◆ Task item: The answer must consist of every line in the data that contains "agent".

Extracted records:
┄┄┄┄┄┄┄┄┄┄┄┄┄┄┄┄┄┄┄┄
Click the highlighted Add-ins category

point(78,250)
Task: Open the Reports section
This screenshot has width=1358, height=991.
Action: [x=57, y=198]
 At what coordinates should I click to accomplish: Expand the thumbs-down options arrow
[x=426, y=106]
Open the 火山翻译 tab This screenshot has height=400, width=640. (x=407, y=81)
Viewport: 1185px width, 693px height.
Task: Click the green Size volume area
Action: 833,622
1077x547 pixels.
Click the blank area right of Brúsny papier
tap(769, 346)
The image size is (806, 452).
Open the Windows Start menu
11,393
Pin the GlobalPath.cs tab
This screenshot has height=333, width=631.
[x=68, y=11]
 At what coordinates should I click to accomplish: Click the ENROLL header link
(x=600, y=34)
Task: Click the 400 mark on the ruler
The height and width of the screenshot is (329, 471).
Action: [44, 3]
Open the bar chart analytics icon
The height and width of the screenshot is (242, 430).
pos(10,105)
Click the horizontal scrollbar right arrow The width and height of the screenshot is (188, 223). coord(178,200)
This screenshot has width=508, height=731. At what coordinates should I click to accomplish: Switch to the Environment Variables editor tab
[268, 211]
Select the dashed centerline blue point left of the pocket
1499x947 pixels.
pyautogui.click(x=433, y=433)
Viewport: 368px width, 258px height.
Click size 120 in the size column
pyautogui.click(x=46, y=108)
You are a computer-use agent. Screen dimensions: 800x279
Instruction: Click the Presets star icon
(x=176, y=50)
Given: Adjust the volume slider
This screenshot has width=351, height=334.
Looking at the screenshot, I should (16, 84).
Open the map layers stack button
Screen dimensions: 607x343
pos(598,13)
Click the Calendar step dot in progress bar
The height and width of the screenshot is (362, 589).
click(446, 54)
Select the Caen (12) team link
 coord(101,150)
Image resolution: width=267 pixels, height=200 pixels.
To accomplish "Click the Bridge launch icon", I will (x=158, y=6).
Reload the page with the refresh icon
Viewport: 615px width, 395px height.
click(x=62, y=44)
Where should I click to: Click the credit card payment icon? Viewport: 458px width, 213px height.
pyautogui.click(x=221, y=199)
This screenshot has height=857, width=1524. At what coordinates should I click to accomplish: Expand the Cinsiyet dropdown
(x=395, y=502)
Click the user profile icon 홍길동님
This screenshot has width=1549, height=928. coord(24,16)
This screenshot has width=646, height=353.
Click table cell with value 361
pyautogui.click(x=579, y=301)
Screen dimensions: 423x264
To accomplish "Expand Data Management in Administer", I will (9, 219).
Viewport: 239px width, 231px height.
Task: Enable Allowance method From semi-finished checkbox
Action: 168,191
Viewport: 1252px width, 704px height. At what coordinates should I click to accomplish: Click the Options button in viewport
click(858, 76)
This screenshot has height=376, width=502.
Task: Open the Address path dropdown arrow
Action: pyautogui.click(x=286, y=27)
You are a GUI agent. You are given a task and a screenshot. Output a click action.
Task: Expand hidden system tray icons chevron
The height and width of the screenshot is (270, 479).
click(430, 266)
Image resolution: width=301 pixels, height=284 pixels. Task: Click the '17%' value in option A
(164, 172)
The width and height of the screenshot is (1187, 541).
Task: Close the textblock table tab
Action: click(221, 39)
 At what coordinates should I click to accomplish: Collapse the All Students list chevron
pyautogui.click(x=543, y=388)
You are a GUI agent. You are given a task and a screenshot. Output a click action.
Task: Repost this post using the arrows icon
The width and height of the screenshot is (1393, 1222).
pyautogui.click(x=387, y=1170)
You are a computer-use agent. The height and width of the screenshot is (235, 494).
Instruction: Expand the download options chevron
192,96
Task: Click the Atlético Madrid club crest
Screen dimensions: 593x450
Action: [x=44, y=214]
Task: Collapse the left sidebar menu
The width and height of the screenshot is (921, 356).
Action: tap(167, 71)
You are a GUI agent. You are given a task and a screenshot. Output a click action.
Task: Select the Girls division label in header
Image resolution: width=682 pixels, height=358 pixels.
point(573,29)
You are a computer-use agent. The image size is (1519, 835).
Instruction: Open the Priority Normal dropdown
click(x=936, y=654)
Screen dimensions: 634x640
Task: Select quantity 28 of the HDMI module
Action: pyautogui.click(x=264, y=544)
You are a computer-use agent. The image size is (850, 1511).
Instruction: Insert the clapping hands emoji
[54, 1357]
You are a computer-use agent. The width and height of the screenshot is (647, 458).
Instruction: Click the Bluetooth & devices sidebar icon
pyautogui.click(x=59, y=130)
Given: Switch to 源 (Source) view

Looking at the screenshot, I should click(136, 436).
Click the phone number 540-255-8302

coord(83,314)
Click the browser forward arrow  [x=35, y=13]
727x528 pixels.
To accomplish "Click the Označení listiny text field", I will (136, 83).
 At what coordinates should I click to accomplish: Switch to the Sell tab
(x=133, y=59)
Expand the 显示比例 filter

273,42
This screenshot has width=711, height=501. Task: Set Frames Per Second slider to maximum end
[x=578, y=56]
┄┄┄┄┄┄┄┄┄┄┄┄┄┄┄┄┄┄┄┄
◆ Answer to this task:
You are a computer-use agent. Screen dimensions: 800x279
You are a GUI agent. You are given a task and a screenshot. Output a click action.
You are a GUI agent. You are given a task and a screenshot. Output a click action.
You are a computer-use agent. The height and width of the screenshot is (235, 494).
You are a GUI agent. You are given a task and a screenshot. Output a click action.
You are a computer-use agent. The image size is (1519, 835).
You are a computer-use agent. The image size is (850, 1511).
You are a computer-use agent. The width and height of the screenshot is (647, 458).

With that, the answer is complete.